▸ READING TEXT:
Ejectments in Philadelphia

13 Replies

Hi there,

Anyone deal with ejectments in Philadelphia and/or deal with purchasing an occupied property? I just want to get an idea of the worst case scenario if the property is purchased occupied.  The property would be purchased with a clean title and I would have an attorney handle the ejectment, but I am wondering if there have been scenarios where the judge ruled in favor of the occupant that they can stay in the property even if they don't own it.

Thanks-

Bev

267-560-7712

Who is in the property? A tenant with a lease? If so, they can stay until the lease expires.

This post has been removed.

Are you posting about a foreclosure property of some sort?  If not, then is it a rental?  Some more info needed. 

Hi there,

Thanks for your response. Here are the details:

- Seller is the executor of her father's will

- The will is valid and recorded

-  The occupant is the wife of the decedent, they were married for about 20+ years before he passed.  She has lived there since they have been married and there is NO LEASE.

-  According to the seller, her father took his wife off the will before he passed away because they were having marital problems (i.e., wife was on drugs, etc.).  He was sick and had a psychiatric evaluation in case his mental state was in question because he was sick.

I have spoken with various Real Estate and Estate attorneys regarding this and have been told that given the details of the scenario, I "should" be able to eject.  I am just wondering if anyone has experience where they have purchased a property, clean title, etc. and they weren't able to eject- therefore being left with a property that is occupied.  And if so, what course of action was taken IF the judge ruled in the occupants favor.   Just trying to get an idea of the worse case scenario.

▸ Item position entries:
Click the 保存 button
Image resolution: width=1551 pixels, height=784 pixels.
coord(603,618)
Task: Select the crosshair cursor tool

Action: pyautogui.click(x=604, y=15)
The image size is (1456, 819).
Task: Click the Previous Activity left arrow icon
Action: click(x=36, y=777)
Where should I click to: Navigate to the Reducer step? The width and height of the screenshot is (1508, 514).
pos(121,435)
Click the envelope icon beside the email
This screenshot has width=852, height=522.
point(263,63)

▸ TASKS TO CARRY OUT:
1 - Copy the passage of the forum thread about ejectments in Philadelphia from "- The will is" up to and including "is NO LEASE.".
2 - Decide whether each statement below agrees with the forum thread about ejectments in Philadelphia. Answer yes or no for each and quote the words of the thread that settle it.
(a) The woman living in the property has a lease.
(b) The seller is the executor of her father's will.
(c) The occupant and the decedent were married for less than ten years.

▸ SOLUTION LIST:
1 -
- The will is valid and recorded

-  The occupant is the wife of the decedent, they were married for about 20+ years before he passed.  She has lived there since they have been married and there is NO LEASE.

2 -
(a) No: "there is NO LEASE."
(b) Yes: "Seller is the executor of her father's will"
(c) No: "they were married for about 20+ years before he passed."